ENTRIES SUPPLIED
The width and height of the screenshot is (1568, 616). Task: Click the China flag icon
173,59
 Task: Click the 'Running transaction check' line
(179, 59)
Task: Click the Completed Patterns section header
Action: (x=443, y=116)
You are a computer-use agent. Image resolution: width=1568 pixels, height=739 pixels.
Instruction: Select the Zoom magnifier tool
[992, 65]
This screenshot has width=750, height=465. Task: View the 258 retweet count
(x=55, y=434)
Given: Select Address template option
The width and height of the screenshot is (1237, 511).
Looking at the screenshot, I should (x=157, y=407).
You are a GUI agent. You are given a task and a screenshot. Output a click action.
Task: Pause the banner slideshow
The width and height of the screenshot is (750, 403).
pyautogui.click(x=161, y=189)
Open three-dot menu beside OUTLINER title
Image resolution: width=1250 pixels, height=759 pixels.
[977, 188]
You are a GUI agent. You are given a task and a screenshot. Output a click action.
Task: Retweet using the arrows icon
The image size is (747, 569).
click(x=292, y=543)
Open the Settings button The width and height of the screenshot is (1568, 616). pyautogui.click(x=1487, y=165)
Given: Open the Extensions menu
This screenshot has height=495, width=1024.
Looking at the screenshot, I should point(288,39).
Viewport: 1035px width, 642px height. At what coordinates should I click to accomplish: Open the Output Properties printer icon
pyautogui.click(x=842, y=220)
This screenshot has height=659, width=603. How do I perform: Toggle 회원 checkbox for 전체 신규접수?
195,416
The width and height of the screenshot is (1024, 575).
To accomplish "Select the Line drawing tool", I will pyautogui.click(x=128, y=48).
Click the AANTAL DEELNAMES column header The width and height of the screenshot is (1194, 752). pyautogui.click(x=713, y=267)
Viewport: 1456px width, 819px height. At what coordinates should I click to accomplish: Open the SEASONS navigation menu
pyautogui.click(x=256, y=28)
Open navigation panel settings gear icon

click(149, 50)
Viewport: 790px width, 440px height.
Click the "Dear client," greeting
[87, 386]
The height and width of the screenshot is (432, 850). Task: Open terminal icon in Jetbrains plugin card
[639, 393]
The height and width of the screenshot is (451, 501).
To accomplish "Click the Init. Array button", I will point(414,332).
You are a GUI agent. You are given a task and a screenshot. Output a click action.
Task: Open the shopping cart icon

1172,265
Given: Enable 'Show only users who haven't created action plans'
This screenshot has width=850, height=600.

YOUR OBJECTIVE
Lines holding "will": copy each one from the records above.

PROBLEM SOLUTION
To accomplish "Select the Line drawing tool", I will pyautogui.click(x=128, y=48).
To accomplish "Click the Init. Array button", I will point(414,332).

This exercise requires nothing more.